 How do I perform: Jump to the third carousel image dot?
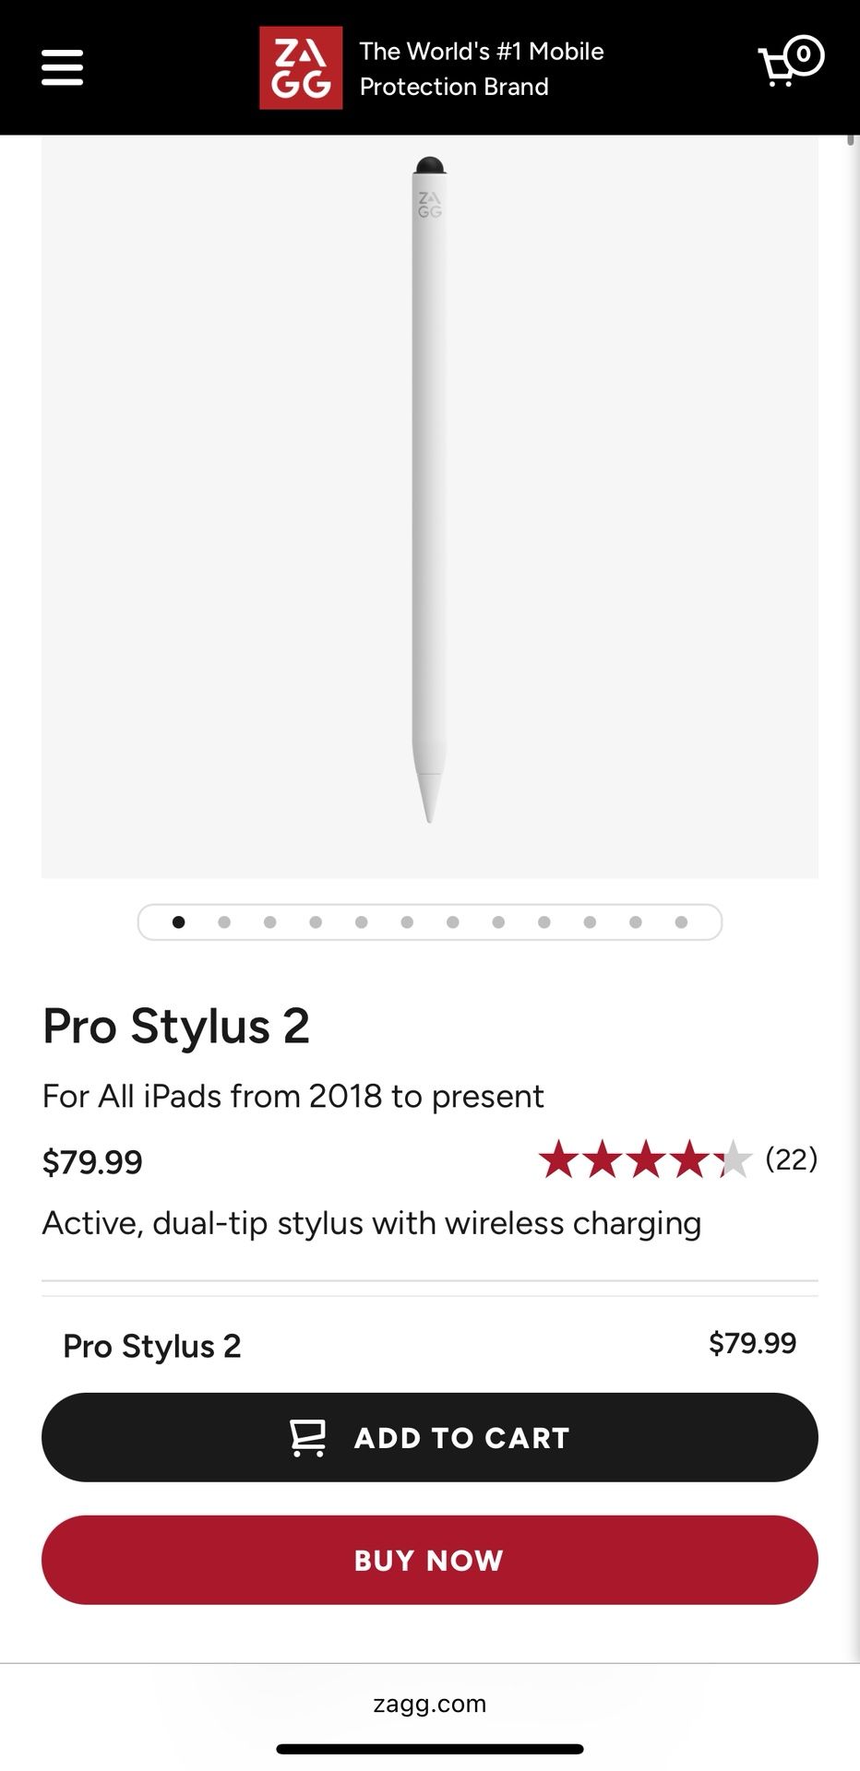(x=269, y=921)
────────────────────
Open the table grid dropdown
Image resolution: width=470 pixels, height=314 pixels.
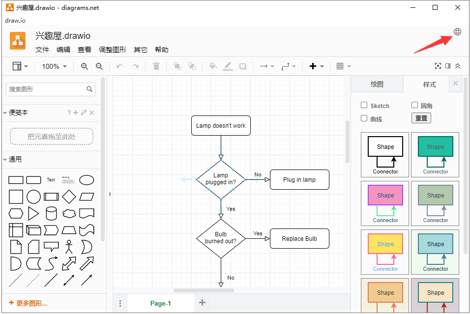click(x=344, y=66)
────────────────────
* **Problem to work on**
Copy the lines of the data above exactly, starting at the line that contains "How do I perform: Jump" and ending at the line that contains "(x=269, y=921)", and leave the pictures out of your answer.

* **Answer for this exercise**
 How do I perform: Jump to the third carousel image dot?
(x=269, y=921)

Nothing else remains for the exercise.